1. An encoder, comprising:

down-mix circuitry, which, in operation, switches mixing processing in accordance with a characteristic of an input stereo signal and generates either one of a first stereo signal including a left-channel signal and a right-channel signal and/or a second stereo signal resulting from the mixing processing of the left-channel signal and the right-channel signal;

first coding circuitry, which, in operation, performs stereo-coding on the first stereo signal; and

second coding circuitry, which, in operation, performs monaural-coding on each of two signals included in the second stereo signal, wherein,

the second coding circuitry performs the monaural-coding based on a coding mode in the first coding circuitry in at least one of a first period in which the first stereo signal is switched to the second stereo signal and/or a second period in which the second stereo signal is switched to the first stereo signal.

2. The encoder according to claim 1, wherein,

the coding mode in the first coding circuitry is a frequency-domain coding mode, and

the second coding circuitry performs the monaural-coding using the frequency-domain coding mode in at least one of the first period and/or the second period.

3. The encoder according to claim 1, wherein the coding mode in at east one of the first period and/or the second period is transform coding.

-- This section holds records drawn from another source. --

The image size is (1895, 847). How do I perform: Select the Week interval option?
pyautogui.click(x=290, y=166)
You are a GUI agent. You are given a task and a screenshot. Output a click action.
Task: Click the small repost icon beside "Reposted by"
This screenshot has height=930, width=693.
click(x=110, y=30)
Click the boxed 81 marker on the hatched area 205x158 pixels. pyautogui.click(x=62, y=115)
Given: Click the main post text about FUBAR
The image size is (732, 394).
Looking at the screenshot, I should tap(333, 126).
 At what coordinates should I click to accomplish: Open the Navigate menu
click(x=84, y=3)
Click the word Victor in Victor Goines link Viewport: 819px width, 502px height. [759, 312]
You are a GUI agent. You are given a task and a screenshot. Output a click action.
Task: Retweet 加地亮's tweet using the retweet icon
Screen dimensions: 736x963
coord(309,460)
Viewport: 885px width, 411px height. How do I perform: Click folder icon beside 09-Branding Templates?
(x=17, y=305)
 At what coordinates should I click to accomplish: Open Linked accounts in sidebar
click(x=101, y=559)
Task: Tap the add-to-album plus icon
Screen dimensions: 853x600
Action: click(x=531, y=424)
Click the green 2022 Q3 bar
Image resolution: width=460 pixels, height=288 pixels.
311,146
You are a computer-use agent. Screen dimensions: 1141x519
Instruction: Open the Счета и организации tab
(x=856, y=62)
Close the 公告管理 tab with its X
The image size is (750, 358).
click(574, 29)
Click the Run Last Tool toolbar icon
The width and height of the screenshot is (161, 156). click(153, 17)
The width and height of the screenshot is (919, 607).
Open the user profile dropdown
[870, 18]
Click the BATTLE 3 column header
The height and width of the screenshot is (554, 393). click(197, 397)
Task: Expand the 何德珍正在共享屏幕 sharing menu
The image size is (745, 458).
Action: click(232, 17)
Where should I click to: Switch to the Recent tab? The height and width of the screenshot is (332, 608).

4. The encoder according to claim 1, wherein the second stereo signal includes a sum signal and a difference signal, the sum signal indicating a sum of the left-channel signal and the right-channel signal, the difference signal indicating a difference between the left-channel signal and the right-channel signal.

5. The encoder according to claim 4, wherein the difference signal is determined by subtracting the left-channel signal from the right-channel signal.

6. The encoder according to claim 1, wherein the down-mix circuitry generates, using a first signal Ln and a second signal Rn both included in the input stereo signal, the second stereo signal including a third signal Xn and a fourth signal Yn, following Expression 1: [ 1 ]  ( X n Y n ) = D ⁡ ( L n R n ), ( Expression ⁢ 1 ) D = ( 0.5 0.5 - 0.5 0.5 ),

where n represents a sample number.

7. The encoder according to claim 1, wherein the down-mix circuitry generates, using a first signal Ln and a second signal Rn both included in the input stereo signal, the first stereo signal including the left-channel signal Xn and the right-chapel signal Yn, following Expression 2: [ 2 ]  ( X n Y n ) = D ⁡ ( L n R n ), ( Expression ⁢ 2 ) D = ( 1 0 0 1 ),

where n represents a sample number.

8. The encoder according to claim 1, wherein the down-mix circuitry generates, using a first signal Ln and a second signal Rn both included in the input stereo signal, the first stereo signal including a third signal Xn and a fourth signal Yn in the second period, following Expression 3: [ 3 ]  ( X n Y n ) = D ⁡ ( L n R n ), ( Expression ⁢ 3 ) D = 1 2 ⁢ ( 1 + α n 1 - α n - 1 + α n 1 + α n ), α n = n N, n = 0, …, N - 1,

where N represents a length of the second period, and n represents a sample number.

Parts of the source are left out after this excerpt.